▶ **Okuma Parçası**:
================

Aslında öncesinden, Arjantin Futboluna merak saldığım
yıllardan, o zamanlar Colon'un Teknik Direktörü olan Antonio Mohammed ismini
duymam bir anda dikkatimi çekmişti. Ve biraz araştırmadan sonra kendisinin
Osmanlı göçmeni biri olduğunu ve "El Turco" lakabıyla çağırıldığını
öğrendim. Bunun bir istisnai durum olduğunu sanmıştım o zamanlar, taki şu
aralar Güney Amerika Edebiyatına merak salıp Gabriel Garcia Marquez'in Kırmızı
Pazartesi, Yüzyıllık Yalnızlık ve Eduardo Galeano'nun kitaplarını okuyana dek.

================

▶ **Verilen Malzeme**:
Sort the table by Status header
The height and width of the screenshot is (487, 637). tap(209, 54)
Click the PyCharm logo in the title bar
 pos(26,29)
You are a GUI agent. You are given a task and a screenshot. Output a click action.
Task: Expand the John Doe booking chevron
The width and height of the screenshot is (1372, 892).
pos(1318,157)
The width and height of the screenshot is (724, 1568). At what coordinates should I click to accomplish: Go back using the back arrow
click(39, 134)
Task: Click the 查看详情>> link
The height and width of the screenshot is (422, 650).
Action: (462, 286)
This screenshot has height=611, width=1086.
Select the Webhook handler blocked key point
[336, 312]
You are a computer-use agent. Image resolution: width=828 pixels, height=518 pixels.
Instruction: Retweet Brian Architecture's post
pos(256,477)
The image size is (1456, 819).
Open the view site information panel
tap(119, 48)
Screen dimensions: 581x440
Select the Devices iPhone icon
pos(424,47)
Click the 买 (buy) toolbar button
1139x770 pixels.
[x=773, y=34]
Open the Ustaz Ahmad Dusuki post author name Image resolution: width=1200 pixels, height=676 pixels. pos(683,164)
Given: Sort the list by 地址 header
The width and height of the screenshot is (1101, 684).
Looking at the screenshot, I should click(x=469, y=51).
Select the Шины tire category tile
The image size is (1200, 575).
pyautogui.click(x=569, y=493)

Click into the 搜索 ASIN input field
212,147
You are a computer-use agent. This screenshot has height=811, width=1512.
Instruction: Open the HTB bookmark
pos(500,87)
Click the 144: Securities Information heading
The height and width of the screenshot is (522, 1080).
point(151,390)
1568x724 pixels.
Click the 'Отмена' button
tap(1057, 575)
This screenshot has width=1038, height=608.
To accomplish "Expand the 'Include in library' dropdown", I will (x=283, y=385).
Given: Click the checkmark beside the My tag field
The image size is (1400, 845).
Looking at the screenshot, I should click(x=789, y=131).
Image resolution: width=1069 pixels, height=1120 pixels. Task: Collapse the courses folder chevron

================

▶ **Görev Listesi**:
A: Satırların ilkinden başlayıp "tap(1057, 575)" ifadesini içeren satıra kadar, iki uç da dahil olmak üzere, her satırı ayrı bir dize olarak içeren bir JSON listesi hâlinde düzenle ve boş satırları dışarıda bırak.
B: Antonio Mohammed hakkındaki yazıyı kaldığı yerden sürdür.
Antonio Mohammed hakkındaki yazı ile satırlar birbirinden bağımsızdır.

▶ **Sırayla Sonuçlar**:
A:
[
  "Sort the table by Status header",
  "The height and width of the screenshot is (487, 637). tap(209, 54)",
  "Click the PyCharm logo in the title bar",
  " pos(26,29)",
  "You are a GUI agent. You are given a task and a screenshot. Output a click action.",
  "Task: Expand the John Doe booking chevron",
  "The width and height of the screenshot is (1372, 892).",
  "pos(1318,157)",
  "The width and height of the screenshot is (724, 1568). At what coordinates should I click to accomplish: Go back using the back arrow",
  "click(39, 134)",
  "Task: Click the 查看详情>> link",
  "The height and width of the screenshot is (422, 650).",
  "Action: (462, 286)",
  "This screenshot has height=611, width=1086.",
  "Select the Webhook handler blocked key point",
  "[336, 312]",
  "You are a computer-use agent. Image resolution: width=828 pixels, height=518 pixels.",
  "Instruction: Retweet Brian Architecture's post",
  "pos(256,477)",
  "The image size is (1456, 819).",
  "Open the view site information panel",
  "tap(119, 48)",
  "Screen dimensions: 581x440",
  "Select the Devices iPhone icon",
  "pos(424,47)",
  "Click the 买 (buy) toolbar button",
  "1139x770 pixels.",
  "[x=773, y=34]",
  "Open the Ustaz Ahmad Dusuki post author name Image resolution: width=1200 pixels, height=676 pixels. pos(683,164)",
  "Given: Sort the list by 地址 header",
  "The width and height of the screenshot is (1101, 684).",
  "Looking at the screenshot, I should click(x=469, y=51).",
  "Select the Шины tire category tile",
  "The image size is (1200, 575).",
  "pyautogui.click(x=569, y=493)",
  "Click into the 搜索 ASIN input field",
  "212,147",
  "You are a computer-use agent. This screenshot has height=811, width=1512.",
  "Instruction: Open the HTB bookmark",
  "pos(500,87)",
  "Click the 144: Securities Information heading",
  "The height and width of the screenshot is (522, 1080).",
  "point(151,390)",
  "1568x724 pixels.",
  "Click the 'Отмена' button",
  "tap(1057, 575)"
]

B:
Okuduğum eserlerde sık sık "Türk" sözüyle karşılaştım ve tabii biraz
daha araştırmadan sonra Güney Amerika'daki Osmanlı göçmeni insanların hiç
azımsanacak sayıda olmadıklarını ve bugün çok başarılı işler çıkardıklarını
gördüm. Aslında hiçbiri öz Türk olmamasına rağmen, o zamanlar Osmanlı'dan göç
ettiklerinden dolayı Latinler tarafından "El Turco" olarak
çağırılmaktadırlar. Ek bilgi olarak göç edenlerin büyük çoğunluğunun
Gayrimüslim -Ortodoks Hıristiyan, Süryani, Yahudi- olmalarına rağmen zamanla
topluma uyum adına Katolikleşmişlerdir. Tabi içlerinde halen Müslüman olanları
da var. İsterseniz öncelikle biraz bu göç serüveninden bahsedeyim..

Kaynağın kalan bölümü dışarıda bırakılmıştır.